The plan was to follow the Bull Pasture River southeast and find a nice drainage so we could make our way up away from the river for turkey. Hoping in the process to still have a somewhat easy walk down to the river to fish in the afternoon. Being a wildlife management area and not a hiking destination there are no real marked trails so we set off following alongside the river with too much gear on our backs and at least on my part not enough cardiovascular ability! We traversed some crazy rocks and fallen trees as we made our way down the river. We eventually hit a shear rock face and knew that it wasn’t working out. We opted to drop the packs for a bit and back track and see what our options were. We found a nice old logging road that made for a relatively unobstructed although pretty steep climb. It was our only real option at the time so we took it.
Again being out of shape, you’ll notice a recurring theme, we opted to leave the packs about a 1/4 of the way up to see if we could even find a place to camp and we did! We found a nice flat area near where two small valleys and streams came together. It made for a great campsite with water, a nice stream to fall asleep to at night and easy access to where we hoped the turkeys would be!
After getting camp set up we went on a quick scouting trip and found that up the western valley a large area had been select cut leaving the next ridge pretty much bare. The eastern ridge however was covered in a mix of hardwoods and pines with an area of thick pines that we hoped were a favorite roost for some big birds. We returned to camp made a nice fire and talked about hunting and whatever else until late. I set an alarm and we went to our tents for the night. However, we weren’t alone. As soon as we got in out tents we heard a herd of deer heading our way, snorting the whole way.
I got up around 6AM on the 18th and as I unzipped my sleeping bag the woods came alive with the herd of deer losing their minds.

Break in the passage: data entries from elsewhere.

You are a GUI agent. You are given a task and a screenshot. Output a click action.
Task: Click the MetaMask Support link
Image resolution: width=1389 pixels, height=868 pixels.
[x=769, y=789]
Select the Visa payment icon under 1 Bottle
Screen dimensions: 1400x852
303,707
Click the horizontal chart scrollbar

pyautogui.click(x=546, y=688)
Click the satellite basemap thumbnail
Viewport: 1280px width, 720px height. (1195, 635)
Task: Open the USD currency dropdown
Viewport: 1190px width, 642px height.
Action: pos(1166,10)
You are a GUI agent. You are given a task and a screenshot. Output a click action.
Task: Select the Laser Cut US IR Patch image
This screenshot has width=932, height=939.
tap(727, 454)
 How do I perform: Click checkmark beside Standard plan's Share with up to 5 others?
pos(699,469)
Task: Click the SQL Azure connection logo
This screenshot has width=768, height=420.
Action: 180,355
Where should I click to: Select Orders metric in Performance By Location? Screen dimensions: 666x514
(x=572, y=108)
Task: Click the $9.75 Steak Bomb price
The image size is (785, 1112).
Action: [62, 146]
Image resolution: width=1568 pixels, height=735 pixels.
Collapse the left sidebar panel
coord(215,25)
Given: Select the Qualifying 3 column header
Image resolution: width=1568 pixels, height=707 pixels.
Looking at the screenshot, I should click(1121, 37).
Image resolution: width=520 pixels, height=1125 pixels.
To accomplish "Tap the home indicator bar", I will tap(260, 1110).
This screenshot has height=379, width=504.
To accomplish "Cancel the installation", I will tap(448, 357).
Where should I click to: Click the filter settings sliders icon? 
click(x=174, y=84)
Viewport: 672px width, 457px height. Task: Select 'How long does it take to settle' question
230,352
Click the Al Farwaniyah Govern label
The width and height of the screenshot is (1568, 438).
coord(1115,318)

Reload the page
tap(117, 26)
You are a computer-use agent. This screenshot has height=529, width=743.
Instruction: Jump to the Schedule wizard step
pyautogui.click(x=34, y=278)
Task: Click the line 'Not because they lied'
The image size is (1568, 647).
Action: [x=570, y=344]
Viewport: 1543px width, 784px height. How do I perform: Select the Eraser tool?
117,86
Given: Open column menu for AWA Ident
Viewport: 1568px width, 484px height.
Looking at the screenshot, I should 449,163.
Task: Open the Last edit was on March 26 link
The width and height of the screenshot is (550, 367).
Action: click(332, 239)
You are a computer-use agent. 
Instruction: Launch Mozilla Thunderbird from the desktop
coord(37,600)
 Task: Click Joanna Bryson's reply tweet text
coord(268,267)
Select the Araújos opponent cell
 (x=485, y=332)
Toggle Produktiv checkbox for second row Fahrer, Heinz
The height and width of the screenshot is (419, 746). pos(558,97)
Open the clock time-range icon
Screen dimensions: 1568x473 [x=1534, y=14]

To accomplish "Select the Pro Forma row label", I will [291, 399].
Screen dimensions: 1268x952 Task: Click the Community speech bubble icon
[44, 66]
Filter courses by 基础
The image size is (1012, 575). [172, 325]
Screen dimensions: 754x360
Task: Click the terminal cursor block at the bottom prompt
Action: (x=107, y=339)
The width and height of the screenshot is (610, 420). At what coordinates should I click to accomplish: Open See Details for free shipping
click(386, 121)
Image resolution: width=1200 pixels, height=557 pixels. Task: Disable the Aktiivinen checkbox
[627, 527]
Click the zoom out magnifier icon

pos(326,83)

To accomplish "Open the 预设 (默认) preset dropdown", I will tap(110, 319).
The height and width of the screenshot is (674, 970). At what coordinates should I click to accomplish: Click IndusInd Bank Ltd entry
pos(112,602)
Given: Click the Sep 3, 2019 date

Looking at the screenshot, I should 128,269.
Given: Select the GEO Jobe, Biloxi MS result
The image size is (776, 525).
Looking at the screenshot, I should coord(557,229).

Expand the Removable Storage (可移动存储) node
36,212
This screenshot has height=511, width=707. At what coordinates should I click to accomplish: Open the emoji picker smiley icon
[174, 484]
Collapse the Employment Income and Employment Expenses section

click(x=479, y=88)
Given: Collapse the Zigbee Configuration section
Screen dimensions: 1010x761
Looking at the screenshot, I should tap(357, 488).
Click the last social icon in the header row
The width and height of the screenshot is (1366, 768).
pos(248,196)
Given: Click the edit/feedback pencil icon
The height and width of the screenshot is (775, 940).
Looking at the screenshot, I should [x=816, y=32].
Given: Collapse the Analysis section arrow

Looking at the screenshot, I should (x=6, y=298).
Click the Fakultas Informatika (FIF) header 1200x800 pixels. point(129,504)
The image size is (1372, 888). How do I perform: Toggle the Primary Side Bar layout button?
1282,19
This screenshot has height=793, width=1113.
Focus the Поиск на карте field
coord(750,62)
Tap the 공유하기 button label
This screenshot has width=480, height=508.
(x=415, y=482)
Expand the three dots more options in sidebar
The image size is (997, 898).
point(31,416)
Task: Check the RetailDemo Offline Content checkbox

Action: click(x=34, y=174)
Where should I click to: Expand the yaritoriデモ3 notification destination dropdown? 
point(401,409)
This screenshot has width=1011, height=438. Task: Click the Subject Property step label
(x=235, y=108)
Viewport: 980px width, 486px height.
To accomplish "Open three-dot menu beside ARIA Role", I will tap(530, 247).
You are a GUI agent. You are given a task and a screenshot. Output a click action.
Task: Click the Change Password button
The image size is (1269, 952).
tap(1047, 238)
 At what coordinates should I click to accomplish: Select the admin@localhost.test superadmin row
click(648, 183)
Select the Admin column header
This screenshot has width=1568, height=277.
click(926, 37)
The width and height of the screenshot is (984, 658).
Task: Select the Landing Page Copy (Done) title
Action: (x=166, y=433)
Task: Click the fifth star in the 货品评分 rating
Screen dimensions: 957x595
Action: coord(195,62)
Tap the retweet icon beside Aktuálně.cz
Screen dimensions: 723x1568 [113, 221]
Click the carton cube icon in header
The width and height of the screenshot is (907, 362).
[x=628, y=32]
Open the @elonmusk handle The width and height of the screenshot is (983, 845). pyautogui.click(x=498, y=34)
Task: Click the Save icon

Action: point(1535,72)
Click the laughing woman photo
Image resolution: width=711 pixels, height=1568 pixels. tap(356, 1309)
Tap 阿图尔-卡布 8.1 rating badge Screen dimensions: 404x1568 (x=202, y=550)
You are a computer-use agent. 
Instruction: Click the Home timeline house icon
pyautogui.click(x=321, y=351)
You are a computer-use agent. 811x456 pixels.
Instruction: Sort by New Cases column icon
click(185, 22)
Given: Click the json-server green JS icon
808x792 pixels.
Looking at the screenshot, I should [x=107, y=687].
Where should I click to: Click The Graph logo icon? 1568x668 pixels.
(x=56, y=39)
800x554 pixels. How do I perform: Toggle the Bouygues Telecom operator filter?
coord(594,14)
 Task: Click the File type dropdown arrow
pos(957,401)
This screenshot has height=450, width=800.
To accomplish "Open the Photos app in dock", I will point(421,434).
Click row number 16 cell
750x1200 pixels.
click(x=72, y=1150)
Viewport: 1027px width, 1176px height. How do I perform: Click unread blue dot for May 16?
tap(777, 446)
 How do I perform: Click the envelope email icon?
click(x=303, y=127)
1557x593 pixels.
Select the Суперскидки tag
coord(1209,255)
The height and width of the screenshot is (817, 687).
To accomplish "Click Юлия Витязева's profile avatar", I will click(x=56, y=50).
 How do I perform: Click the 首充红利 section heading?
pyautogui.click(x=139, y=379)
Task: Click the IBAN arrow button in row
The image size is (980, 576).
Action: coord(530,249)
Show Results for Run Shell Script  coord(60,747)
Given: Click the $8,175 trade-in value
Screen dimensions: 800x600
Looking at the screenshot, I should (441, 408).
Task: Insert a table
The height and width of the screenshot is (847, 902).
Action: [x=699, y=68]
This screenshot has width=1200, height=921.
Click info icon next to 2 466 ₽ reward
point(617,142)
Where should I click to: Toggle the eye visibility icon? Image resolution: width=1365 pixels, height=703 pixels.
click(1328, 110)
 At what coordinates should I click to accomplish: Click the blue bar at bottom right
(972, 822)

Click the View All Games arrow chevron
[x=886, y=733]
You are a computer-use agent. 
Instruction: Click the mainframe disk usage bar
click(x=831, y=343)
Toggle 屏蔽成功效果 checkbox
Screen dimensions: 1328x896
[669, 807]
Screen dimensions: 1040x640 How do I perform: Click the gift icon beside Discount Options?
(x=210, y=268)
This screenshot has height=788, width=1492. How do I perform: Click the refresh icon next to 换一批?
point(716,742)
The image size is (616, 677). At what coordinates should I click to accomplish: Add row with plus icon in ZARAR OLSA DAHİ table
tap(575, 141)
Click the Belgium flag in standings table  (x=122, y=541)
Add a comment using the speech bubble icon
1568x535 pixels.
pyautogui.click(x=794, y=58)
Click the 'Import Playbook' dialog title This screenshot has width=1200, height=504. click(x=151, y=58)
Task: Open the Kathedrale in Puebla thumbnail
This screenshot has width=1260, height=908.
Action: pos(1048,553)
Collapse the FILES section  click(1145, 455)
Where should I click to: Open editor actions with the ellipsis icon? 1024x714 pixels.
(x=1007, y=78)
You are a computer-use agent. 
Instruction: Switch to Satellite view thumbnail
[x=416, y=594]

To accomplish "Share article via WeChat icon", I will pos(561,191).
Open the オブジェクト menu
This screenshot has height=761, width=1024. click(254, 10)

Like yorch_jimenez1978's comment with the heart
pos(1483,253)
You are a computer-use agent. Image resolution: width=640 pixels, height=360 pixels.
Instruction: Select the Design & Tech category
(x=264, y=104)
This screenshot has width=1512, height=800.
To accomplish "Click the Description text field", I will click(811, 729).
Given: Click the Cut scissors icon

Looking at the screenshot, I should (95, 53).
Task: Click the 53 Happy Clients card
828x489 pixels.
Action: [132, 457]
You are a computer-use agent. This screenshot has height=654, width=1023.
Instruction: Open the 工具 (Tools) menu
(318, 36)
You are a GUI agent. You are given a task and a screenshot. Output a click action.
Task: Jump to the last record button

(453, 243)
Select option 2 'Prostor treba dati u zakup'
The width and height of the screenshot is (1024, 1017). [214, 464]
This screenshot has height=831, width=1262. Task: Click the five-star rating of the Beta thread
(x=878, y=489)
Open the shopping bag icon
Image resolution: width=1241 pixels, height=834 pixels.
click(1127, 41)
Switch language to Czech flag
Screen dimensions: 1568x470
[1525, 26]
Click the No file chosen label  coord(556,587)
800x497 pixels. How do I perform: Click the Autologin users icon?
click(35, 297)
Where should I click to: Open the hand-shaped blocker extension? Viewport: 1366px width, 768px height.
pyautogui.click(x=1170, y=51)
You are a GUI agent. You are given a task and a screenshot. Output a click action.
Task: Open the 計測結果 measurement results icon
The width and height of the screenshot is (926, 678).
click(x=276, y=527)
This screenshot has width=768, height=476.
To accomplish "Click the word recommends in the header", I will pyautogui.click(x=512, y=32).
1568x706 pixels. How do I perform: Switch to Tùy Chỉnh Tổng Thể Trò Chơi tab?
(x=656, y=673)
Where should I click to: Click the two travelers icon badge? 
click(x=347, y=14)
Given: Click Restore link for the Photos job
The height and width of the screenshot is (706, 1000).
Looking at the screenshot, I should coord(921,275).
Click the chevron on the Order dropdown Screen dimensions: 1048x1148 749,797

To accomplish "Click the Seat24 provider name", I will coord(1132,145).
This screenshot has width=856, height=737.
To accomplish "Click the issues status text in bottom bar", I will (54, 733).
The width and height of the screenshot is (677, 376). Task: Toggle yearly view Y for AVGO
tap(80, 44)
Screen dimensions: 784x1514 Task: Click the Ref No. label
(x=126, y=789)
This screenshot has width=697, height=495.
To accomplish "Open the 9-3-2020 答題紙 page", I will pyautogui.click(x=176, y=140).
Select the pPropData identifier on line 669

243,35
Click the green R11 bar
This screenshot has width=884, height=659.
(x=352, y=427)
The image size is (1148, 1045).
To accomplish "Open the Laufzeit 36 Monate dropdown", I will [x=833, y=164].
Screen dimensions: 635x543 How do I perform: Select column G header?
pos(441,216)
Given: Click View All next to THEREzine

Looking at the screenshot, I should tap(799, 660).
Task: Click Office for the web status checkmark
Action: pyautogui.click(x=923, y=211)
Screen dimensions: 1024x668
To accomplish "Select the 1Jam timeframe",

Apparently they had settled for the night just on the other side of the stream and the sound of my sleeping bag unzipping sent them all running. As soon as I emerged from the tent I heard the first gobble! I got Zac up and we hurried our way to the clearing. Once we made our way up we heard them again and they were close. Eventually, we spotted two gobblers strutting on top the bare ridge that had been logged. We started creeping our way up behind downed trees and then noticed a hen coming down an open logging road then right behind her two huge gobblers. They were seriously large birds. We finally got a good ways up the ridge when Zac saw a red head pop up over the ridge about 45 yards up, but just as we saw him he disappeared. He was gone before either of us could get a shot off.
As we finally made it to the top we found a wide clear road that the gobblers had been using to strut. It was covered in turkey and even bobcat tracks. All of this transpired by about 7:30 or so and we stayed on top the ridge waiting for more gobbles. Unfortunately, we didn’t hear another that day. Around 11AM we headed back to camp to try our hand at trout fishing as the river had recently been stocked.
This was really my first time fly fishing and it was a lot of fun. We had sunny skies, good temperatures but unfortunately no fish. We fished our way up the river quite a ways and it seemed that the other fishermen were having similar luck. It didn’t stop us from trying though. Without waders I took off my boots and socks and rolled up my pants and went for it. Unfortunately my clumsiness and slippery river rocks ended in me face planting right in the river. Aside from being soaked and looking like an idiot I was just fine. Thankfully I was wearing my KUIU Guide Pants and a wool shirt both of which dried amazingly fast.
At the end of the 18th we found ourselves calling the trip a success quite early. I’d never even heard of Highland County, neither of us had ever stepped foot on this property so to show up and get on birds on the first day was great and completely blew my mind. I really expected this trip to just a well armed version of backpacking, so even encountering a target was a major success. We got close to some huge gobblers, had some great weather while fishing and really just had a great day altogether. We ended the night with some Mountain House meals and another nice camp fire.